[MUD-Dev] Procedural content (was Re: [Sweng-gamedev] Patent 4, 734, 690) (fwd)
Mike Shaver
mike.shaver at gmail.com
Fri Apr 8 19:03:37 CEST 2005
On Apr 2, 2005 3:00 PM, Eric Random <e_random at yahoo.com> wrote:
> At GDC, I notice that some speeches and discussions are more
> product advertisements than meaningul game development
> discourse. I understood Will Wright's demo of Spore to be more of
> a product advertisement for Maxis.
At GDC, there are indeed a number of sessions (some of them actually
labelled as sponsored sessions) which are thinly-veiled
advertisements. There are also a number of sessions which try to
spread effective practices within the game development industry,
such as various panels on software engineering, pipeline management,
and even HR policies or contract negotiations. I think that Will
Wright's demonstration of Spore was first a bit of very welcome
"brain candy" for the attending throng, and second a product
advertisement for procedural content (we all knew it was out there,
like Maxis, but we didn't all know it was viable at that level of
"bake-in" in a AAA title -- at least, I didn't, and I've been
banging the procedural-content drum as long as I can remember).
> Is Will Wright creating a new age of procedural content
> generation? No. That has been a part, large and small, of
> commercial game development since, at least, the 80's, and has
> been increasing with complexity since then. Does anyone assume
> that it's -not- going to play a large role in the future?
I believe that he was demonstrating that we are entering a new age
of procedural content generation, to wit one in which
largely-procedural content can compete head-to-head with
artist-generated content in AAA games. And in areas that have
traditionally very much favoured large teams of artists, such as
creating appealing textures, models, and animations.
His talk was full of references to the history of procedural content
inside and outside of the game industry (most notably in the demo
scene) and I think that, were he permitted to talk about Spore
before E3, he would practically knock you over in his haste to agree
that he did not invent procedural content, just that he was able to
lead a project to solve some challenging technical and "polish"
challenges at a market scale that hadn't been demonstrated before.
I say "just" though I think that completing the last N% to get a
good idea to shippable status at a different scale, even when it's
someone else's idea, is a non-trivial achievement.
> Is Will introducing the game development industry to animation
> through simulation of autonomous behavior? Is this new? Most
> definately not, as there are many CG studios who have spearheaded
> this technology over the years.
Even if the CG world has been doing this for years, it could still
be new to the game development industry.
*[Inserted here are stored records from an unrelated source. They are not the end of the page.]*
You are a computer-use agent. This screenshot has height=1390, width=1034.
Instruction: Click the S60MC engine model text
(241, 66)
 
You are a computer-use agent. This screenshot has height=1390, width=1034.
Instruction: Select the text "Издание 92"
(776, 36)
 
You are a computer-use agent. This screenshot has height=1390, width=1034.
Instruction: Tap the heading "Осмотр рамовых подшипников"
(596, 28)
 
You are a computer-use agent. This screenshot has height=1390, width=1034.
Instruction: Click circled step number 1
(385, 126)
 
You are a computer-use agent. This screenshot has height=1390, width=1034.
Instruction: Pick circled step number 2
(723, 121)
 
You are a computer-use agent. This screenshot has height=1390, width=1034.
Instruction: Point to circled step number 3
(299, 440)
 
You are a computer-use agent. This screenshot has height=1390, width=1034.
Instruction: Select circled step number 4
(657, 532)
Bringing known-successful
techniques from other areas of software into game development is
both valuable and often non-trivial. (Or non-software; Christopher
Alexander's pattern languages work from the field of architecture
were brought in to software to great effect.)
> such technology has been used in digital and animation effects
> studios for many years as evident in some of the most popular CG
> films, for example: flocking behavior, physics effects (such as
> liquid, lighting, gas, and rigid bodies), and animal
> locomotion. Perhaps Will is the first to offer this as a key
> selling point in a game, though.
No, I'm sure he's not even that; for example, there have been
procedural-animation generators as middleware for some time, I
think, usually bundled with AI stuff.
A lot of those CG-house technologies haven't been viable in realtime
applications or on consumer hardware, or been economically viable
for content that not everyone playing the game will see, though, and
I think the productization aspect here is important, and worthy of
attention. Also, the game development industry is legendarily
resistant to adoption of new techniques, especially "process"
techniques, and in that respect one sexy WIll Wright demo is worth a
thousand papers, extra-industry examples, and minor or indie uses of
games. I wish it weren't so, and that more game developers had
citeseer in their bookmarks, but it is. That Will had the, er, will
to spend years investing his time and reputational capital in
refining those techniques is praiseworthy to me, especially as
someone who has had many ideas not quite make it from "the concept
is simple" to "the software is done".